Surprise!I’m not going to say that you should watch Shear Genius this evening, but I will tell you that I am – and not just because tonight’s guest judge has a totally awesome blog that I’m sure he writes himself. I’m reluctant to criticize this show for various reasons, but I’d be seriously remiss if I didn’t just a little.

The idea of a competition show based on hair styling is almost too stupid to bear, but Bravo really can’t help itself. The M. Night Shyamalan of reality programming, Bravo took a successful and lauded phenomenon and copied the formula over and over until it was almost unrecognizable. Shear Genius may be a fourth-generation hunchbacked clone with webbed toes, but unlike its immediate predecessor, it’s actually kind of fun to watch.

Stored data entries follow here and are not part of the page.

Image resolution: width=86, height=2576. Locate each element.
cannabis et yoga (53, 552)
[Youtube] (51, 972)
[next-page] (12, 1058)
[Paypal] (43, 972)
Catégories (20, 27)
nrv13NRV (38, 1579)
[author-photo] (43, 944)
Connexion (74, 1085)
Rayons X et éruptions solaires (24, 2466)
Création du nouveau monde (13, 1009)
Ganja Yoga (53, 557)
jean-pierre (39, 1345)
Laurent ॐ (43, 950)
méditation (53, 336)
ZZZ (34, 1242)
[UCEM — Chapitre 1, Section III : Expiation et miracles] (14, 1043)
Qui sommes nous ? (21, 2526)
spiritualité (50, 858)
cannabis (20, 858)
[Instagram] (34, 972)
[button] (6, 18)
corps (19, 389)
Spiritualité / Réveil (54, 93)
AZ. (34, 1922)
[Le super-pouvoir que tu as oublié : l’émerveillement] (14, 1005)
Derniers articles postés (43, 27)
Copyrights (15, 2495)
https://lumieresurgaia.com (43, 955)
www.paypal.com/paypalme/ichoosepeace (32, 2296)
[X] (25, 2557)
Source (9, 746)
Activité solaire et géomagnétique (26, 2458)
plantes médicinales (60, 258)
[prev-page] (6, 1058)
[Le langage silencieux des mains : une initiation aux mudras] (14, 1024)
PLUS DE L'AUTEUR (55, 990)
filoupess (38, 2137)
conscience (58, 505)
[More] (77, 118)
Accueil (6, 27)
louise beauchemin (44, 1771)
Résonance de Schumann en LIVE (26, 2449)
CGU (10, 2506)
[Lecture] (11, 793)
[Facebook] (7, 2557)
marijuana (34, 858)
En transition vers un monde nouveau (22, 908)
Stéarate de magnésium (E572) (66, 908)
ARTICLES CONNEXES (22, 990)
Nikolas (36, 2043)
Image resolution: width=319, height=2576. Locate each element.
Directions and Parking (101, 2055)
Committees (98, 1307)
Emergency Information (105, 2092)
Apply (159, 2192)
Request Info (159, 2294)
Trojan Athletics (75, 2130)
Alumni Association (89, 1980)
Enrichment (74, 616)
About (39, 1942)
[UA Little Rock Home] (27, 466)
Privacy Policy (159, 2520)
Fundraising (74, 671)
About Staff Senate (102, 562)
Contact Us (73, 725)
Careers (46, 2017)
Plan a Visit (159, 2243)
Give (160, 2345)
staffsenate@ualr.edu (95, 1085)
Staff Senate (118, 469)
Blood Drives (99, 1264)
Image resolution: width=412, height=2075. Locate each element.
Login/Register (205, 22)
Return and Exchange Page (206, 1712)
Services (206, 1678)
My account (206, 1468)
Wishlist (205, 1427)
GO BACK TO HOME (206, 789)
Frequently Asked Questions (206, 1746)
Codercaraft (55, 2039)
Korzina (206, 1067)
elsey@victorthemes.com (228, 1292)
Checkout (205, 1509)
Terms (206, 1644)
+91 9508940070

The supreme failure of Top Design wasn’t the lame premise – that was a given. Almost all shows like these are fundamentally stupid, but salvation is always possible through proper casting. And casting is one thing that Shear Genius has done incredibly well. They’ve created a perfect ratio of annoying whiners, indignant prima donnas and flamboyant stereotypes. There’s even a girl who loves cutting hair so much, just talking about it brings her to tears. Jaclyn Smith’s gravelly voice doesn’t provide the comfort of Heidi Klum’s ever-dissolving German accent, but she’s heads above poor Todd Oldham. Sally Hershberger may look like a poor man’s Chrissie Hynde, but I admire people who refuse to let go of decades past, and her bitchiness could prove entertaining later on.

Almost all of its failures are unavoidable and ultimately forgivable. Though it would be nice if Bravo took their gigantic programming gaps as an opportunity to be innovative, it’s understandable that they’d try to cater to their core viewers while we all wait with bated breath for the next Tim Gunntastic season of Project Runway. It’s not as captivating as Work Out (my guiltiest pleasure), but Shear Genius does a bang-up job of not being boring. And given the low expectations, isn’t that all we can really ask for?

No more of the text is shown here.